Understanding Substrait Plans

727 views
Skip to first unread message

Advitya Gemawat

unread,
May 19, 2022, 10:03:24 AM5/19/22
to Substrait
I have a few questions related to understanding the Substrait plan for TPCH-6 (which I wasn't able to directly determine from the plan or the proto spec):

1. [substrait_1.png] What is the need of ‘cast’ in the filter? Are we casting ‘24’ from int to decimal, and if so, is that even needed?

2. [substrait_2.png] Could you explain how exactly the decimals are encoded in the plan? I presume I’m supposed to decode them to “0.03 {+/–} 0.01” (for two of the filters) but the decimal dictionaries also look exactly the same.

3. [substrait_3.png] Sanity checking, could you explain what the data types (separated by underscores and mentioned after `<operator_name>:`) are supposed to refer to (especially `opt_decimal_decimal`)? Not sure if I have access to the YAML files defining these functions.

4. [substrait_5.png] Could you explain what “measures” is about (in the aggregation operator I presume as per the proto spec)? The project expressions make sense to me [substrait_4.png], that we have to MULTIPLY (function reference 9) L_EXTENDEDPRICE (field / names list index 5) & L_DISCOUNT (field/index 6). However, taking the SUM (function reference 10) of L_ORDERKEY (field / index 0) doesn’t make intuitive considering considering that we have to instead take the SUM (aggregation) of the multiplied result, as per TPCH6.

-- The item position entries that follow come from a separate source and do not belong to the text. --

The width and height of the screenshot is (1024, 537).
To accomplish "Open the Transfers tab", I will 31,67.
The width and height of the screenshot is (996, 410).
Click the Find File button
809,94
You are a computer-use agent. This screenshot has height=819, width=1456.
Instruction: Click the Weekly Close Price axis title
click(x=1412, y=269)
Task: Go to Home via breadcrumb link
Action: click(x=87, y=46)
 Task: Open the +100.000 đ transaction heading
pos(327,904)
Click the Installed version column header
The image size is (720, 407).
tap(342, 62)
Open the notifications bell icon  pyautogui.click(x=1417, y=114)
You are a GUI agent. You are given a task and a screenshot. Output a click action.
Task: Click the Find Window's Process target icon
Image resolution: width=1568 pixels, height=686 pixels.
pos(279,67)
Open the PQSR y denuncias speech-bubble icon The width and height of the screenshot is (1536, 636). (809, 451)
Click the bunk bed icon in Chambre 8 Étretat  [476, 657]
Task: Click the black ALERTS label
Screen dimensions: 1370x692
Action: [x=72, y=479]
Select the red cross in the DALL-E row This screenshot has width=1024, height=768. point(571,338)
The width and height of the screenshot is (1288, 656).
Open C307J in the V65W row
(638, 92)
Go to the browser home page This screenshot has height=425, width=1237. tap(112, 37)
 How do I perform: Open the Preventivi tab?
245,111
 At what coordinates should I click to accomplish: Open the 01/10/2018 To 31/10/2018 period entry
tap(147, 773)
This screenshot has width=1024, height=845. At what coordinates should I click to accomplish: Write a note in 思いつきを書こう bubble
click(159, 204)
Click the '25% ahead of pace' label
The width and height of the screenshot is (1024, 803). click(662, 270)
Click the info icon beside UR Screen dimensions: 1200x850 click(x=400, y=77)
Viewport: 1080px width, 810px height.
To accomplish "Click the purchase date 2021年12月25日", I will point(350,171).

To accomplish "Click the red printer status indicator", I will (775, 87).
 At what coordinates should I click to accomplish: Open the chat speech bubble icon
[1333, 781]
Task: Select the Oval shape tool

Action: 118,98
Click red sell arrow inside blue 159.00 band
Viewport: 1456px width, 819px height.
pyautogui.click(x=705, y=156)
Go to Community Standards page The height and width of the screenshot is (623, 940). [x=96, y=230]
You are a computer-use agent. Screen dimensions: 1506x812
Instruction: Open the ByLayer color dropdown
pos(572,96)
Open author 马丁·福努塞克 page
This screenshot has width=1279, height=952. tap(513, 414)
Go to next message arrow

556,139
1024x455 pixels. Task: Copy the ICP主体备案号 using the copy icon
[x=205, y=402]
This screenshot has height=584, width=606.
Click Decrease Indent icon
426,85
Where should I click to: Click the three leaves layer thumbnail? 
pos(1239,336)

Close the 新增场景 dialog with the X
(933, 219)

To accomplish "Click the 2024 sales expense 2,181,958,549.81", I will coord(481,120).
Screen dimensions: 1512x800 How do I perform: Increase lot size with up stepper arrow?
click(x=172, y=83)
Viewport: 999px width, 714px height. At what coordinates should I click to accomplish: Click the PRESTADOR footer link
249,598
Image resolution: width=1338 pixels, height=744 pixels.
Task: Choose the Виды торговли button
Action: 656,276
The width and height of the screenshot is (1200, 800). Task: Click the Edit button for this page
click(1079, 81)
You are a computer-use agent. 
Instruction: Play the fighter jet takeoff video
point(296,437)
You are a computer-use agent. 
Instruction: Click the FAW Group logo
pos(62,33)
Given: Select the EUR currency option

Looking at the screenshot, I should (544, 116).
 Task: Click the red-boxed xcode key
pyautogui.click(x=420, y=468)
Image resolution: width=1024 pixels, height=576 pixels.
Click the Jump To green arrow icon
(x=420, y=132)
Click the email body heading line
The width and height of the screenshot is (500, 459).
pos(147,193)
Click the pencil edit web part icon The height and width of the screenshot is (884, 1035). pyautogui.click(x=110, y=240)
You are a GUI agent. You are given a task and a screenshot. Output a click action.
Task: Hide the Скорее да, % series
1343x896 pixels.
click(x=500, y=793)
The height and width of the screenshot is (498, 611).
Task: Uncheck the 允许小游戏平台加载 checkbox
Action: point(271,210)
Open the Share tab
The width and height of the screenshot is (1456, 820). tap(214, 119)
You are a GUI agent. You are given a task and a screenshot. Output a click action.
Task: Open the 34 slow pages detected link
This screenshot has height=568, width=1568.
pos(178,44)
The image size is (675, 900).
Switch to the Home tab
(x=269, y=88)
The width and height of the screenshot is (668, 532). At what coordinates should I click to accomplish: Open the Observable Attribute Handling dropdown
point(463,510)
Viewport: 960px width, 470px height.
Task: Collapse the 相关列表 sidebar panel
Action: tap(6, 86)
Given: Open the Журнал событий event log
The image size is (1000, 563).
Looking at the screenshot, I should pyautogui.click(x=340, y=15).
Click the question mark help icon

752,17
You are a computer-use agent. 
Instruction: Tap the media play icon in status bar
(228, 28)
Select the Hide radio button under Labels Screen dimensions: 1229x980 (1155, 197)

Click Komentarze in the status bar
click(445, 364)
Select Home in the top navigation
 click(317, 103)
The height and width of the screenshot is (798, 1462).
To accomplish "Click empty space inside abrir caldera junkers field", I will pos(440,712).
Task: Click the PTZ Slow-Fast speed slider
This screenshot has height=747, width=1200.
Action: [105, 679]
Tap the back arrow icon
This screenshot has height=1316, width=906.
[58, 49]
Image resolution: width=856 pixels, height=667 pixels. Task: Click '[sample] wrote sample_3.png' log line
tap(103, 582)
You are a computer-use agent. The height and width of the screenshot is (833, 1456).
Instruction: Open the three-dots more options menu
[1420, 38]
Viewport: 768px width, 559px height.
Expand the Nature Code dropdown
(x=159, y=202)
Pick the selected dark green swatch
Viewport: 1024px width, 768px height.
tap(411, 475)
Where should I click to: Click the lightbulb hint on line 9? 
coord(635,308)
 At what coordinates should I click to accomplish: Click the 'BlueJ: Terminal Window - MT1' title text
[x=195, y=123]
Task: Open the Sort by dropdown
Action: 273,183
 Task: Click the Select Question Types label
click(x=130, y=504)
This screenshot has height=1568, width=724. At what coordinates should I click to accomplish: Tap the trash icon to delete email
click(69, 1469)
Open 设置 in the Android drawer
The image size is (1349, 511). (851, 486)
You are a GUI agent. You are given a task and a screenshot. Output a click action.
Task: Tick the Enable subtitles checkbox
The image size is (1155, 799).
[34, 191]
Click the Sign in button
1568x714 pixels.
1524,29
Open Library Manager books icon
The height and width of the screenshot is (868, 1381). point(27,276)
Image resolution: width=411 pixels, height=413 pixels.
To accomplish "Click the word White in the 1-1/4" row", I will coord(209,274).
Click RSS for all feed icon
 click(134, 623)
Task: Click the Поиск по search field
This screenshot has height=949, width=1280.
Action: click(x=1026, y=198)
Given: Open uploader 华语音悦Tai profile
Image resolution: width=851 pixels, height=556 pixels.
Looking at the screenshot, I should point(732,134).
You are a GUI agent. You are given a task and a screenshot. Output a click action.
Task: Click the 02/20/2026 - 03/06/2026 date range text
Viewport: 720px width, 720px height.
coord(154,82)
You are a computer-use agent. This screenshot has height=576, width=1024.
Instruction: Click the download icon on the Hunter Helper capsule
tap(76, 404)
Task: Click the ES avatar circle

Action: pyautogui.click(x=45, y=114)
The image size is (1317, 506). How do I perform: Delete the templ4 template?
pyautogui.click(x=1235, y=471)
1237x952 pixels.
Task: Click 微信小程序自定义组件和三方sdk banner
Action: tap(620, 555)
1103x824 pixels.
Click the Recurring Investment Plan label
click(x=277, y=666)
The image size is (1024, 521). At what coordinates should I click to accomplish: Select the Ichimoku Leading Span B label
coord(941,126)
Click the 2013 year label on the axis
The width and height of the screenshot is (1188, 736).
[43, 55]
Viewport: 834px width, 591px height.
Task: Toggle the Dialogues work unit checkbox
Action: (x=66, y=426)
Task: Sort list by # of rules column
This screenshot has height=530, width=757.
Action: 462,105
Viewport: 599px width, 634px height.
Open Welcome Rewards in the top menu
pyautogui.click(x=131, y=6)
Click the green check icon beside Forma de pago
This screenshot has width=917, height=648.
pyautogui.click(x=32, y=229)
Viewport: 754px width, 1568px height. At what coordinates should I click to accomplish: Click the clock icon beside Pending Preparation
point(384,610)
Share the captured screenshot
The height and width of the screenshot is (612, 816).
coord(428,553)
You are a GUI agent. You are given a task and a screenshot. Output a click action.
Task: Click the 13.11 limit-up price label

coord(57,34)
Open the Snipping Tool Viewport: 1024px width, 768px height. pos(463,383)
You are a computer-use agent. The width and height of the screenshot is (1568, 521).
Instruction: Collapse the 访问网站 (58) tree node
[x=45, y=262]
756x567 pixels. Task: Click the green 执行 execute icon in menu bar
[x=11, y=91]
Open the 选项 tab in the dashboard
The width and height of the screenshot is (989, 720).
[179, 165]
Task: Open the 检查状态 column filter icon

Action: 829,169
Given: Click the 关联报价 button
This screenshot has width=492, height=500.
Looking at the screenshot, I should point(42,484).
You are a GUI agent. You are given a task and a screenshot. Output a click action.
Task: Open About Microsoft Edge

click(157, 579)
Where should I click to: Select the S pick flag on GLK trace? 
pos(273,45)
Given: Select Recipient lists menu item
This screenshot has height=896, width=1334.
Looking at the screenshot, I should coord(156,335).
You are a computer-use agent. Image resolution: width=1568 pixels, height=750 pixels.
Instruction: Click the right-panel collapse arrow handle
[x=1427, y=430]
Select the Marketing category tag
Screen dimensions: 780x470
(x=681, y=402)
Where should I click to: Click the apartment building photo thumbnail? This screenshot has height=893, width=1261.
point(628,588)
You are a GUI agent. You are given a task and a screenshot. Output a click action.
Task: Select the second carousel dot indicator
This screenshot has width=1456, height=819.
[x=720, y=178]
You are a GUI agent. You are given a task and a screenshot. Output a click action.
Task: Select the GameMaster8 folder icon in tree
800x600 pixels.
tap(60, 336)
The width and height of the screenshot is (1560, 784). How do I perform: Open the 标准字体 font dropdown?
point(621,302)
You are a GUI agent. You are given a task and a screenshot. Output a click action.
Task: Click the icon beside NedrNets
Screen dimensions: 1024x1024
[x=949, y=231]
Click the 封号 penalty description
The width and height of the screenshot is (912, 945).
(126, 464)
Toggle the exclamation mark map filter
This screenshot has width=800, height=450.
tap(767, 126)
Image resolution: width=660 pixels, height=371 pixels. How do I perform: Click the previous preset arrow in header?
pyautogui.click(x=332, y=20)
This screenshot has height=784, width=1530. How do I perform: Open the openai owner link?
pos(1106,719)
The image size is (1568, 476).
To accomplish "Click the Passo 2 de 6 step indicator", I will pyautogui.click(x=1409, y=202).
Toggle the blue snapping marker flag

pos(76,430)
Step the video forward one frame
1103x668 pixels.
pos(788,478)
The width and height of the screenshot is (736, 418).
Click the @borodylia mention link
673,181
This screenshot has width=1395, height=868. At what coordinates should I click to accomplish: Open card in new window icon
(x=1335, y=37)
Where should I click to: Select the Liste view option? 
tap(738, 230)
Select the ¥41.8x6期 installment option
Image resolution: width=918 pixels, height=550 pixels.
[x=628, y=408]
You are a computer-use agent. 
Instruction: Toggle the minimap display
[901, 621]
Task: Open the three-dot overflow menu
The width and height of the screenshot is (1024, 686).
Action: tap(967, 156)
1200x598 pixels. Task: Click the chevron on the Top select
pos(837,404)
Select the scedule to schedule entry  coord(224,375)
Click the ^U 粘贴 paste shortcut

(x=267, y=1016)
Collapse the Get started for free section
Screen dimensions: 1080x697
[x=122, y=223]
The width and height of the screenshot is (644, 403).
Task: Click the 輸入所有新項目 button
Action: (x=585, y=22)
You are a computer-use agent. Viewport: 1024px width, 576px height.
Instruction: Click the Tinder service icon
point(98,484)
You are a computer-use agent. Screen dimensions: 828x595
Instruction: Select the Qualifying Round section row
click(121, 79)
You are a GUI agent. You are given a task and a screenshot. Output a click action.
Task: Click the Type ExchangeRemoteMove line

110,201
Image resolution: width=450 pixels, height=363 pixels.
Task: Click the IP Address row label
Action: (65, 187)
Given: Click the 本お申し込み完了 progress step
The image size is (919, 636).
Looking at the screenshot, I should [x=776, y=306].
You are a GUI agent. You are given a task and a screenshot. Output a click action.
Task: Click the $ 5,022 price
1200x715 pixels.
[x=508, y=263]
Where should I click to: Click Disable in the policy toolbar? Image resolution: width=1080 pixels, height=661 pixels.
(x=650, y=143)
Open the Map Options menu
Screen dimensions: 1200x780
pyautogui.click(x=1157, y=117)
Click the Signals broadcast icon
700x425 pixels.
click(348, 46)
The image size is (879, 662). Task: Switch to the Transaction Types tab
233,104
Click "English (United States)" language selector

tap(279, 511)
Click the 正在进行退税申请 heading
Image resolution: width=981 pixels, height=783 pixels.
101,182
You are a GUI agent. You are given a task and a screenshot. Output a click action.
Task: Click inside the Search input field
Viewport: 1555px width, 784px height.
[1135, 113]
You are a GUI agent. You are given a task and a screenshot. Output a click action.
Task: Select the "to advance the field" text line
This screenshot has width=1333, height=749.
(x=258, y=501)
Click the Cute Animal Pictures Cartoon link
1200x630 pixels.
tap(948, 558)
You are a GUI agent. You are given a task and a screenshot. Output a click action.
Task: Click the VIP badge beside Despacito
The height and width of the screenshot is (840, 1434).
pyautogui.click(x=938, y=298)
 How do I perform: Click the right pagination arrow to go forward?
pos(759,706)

Looking forward to your response, thank you very much!

Best,
Advitya Gemawat

substrait_3.png
substrait_5.png
substrait_2.png
substrait_4.png
substrait_1.png

Jacques Nadeau

unread,
May 19, 2022, 1:43:08 PM5/19/22
to Advitya Gemawat, Substrait
For #1: Another option would be to actually declare a decimal literal. Substrait doesn't have implicit conversions so if the literal is a integer but the function needs a decimal, the data must be explicitly casted in the substrait plan.
For #2: It seems like there is a bug there as noted by [1]
For #3: The definitions are here[2] but [1] also notes an issue with decimal and Isthmus.
I'll let someone else take #4.


--
You received this message because you are subscribed to the Google Groups "Substrait" group.
To unsubscribe from this group and stop receiving emails from it, send an email to substrait+...@googlegroups.com.
To view this discussion on the web visit https://groups.google.com/d/msgid/substrait/48c153e4-024f-47b0-87eb-9b1449b68fd6n%40googlegroups.com.
For more options, visit https://groups.google.com/d/optout.

weston.pace

unread,
May 19, 2022, 2:35:29 PM5/19/22
to Substrait
Can you attach the entire plan as a JSON file?  Also, how did you generate the plan?  Did you get this by plugging SQL into Isthmus?  Or was it a hard-coded plan stored somewhere?

Jeroen van Straten

unread,
May 19, 2022, 2:51:11 PM5/19/22
to Advitya Gemawat, Substrait
For #2: They should be 16-byte integers represented as a binary blob, that you divide by 10^SCALE to get the actual number. In protobuf JSON those bytes are base64-encoded. As Jacques already noted, though, Isthmus is currently pretty wrong about how it encodes decimal literals. There are some (hopefully) correct examples here: https://github.com/jvanstraten/substrait-validator/blob/initial/tests/tests/expressions/literals/decimal.yaml Those test files are not *quite* protobuf JSON represented as a YAML file, but they're close enough to read the decimal literals and expected values.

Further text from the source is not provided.